(DOCUMENT EXCERPT):
◆ ◆ ◆ ◆ ◆

There were many animals aboard Titanic during her disastrous maiden voyage, which ended with the ship sinking on 15 April 1912 after colliding with an iceberg.

They included dogs, cats, chickens, other birds and an unknown number of rats. Three of the twelve dogs on Titanic survived.

The ship had her own official cat named Jenny, who was kept aboard Titanic as a mascot and also worked to reduce the rat and mice population. Transferred over from Titanic's sister ship Olympic, Jenny gave birth in the week before Titanic sailed from Southampton. She normally lived in the galley, where the victualling staff fed her and her kittens on scraps from the kitchens. Stewardess Violet Jessop wrote that the cat "laid her family near Jim, the scullion, whose approval she always sought and who always gave her warm devotion".

A number of dogs were brought aboard by passengers as pets. Most were kept in kennels on the ship's boat deck, though some First Class passengers kept theirs in their cabins – probably without the knowledge of the crew or with the turning of a blind eye, as they were not supposed to do so. The ship's carpenter, John Hutchison, was responsible for the dogs' welfare. The kennel dogs were exercised daily on the poop deck by a steward or one of the bellboys. As for the lapdogs, the American painter Francis Davis Millet wrote disapprovingly in a letter sent from Titanic's last stop, Queenstown in Ireland, "Looking over the [passenger] list I only find three or four people I know but there are ... a number of obnoxious, ostentatious American women, the scourge of any place they infest, and worse on shipboard than anywhere. Many of them carry tiny dogs, and lead husbands around like pet lambs". The dog owners had planned to hold a dog show aboard the ship on the morning of 15 April, but Titanic sank well before dawn that morning.

The details of several of the dogs aboard Titanic were recorded and included:

There were probably more dogs aboard, but their details (and owners) have not survived. Passenger Charles Moore of Washington, D.C. made a last-minute change to his plans to transport aboard Titanic 100 English foxhounds, which he intended to use to start an English-style fox hunt in the Washington area. They were instead shipped aboard another vessel.

As well as the dogs and cats, there were a number of birds aboard. Ella Holmes White of New York brought four roosters and hens, which were probably kept in or near the first class galley. She had imported them from France with the intention of improving her poultry stock at home. Another woman was said to have brought 30 cockerels aboard and Elizabeth Ramel Nye brought her yellow canary. Two dogs and a canary disembarked with the passengers who left the ship at Cherbourg Harbour, Titanic's first port of call after Southampton. The animals travelled on their own tickets and even the canary that left at Cherbourg had to be paid for, to the tune of 25 US cents.

Like any other ship, Titanic had a substantial population of rats. One was seen running across the Third Class Dining Room on the evening of the sinking, to the shock and amazement of the diners. Some of the women who saw it burst into tears, while men tried unsuccessfully to capture the rat.

◆ ◆ ◆ ◆ ◆

(MATERIAL):
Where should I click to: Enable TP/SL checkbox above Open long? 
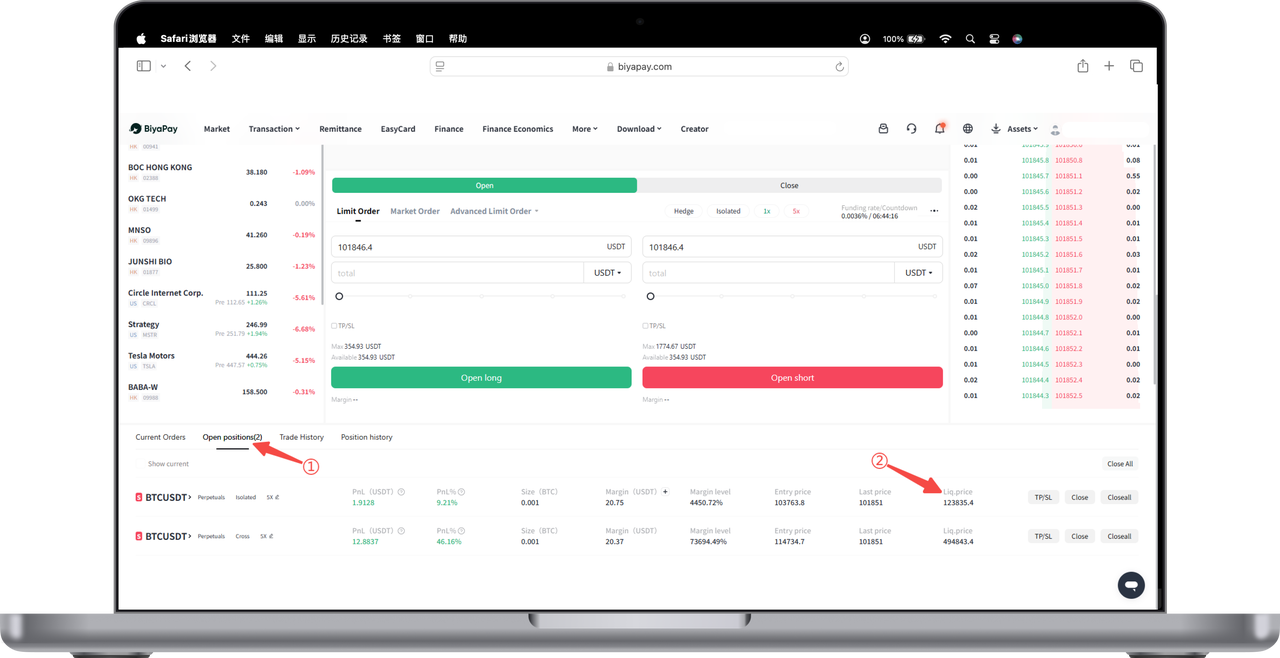[x=334, y=326]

◆ ◆ ◆ ◆ ◆

(REQUIREMENTS): Reproduce word for word the part of the passage on animals aboard Titanic starting at "There were probably" and ending at "aboard another vessel.". The data has no connection to the text on the animals aboard Titanic.

(RESULT OF THIS EXERCISE):
There were probably more dogs aboard, but their details (and owners) have not survived. Passenger Charles Moore of Washington, D.C. made a last-minute change to his plans to transport aboard Titanic 100 English foxhounds, which he intended to use to start an English-style fox hunt in the Washington area. They were instead shipped aboard another vessel.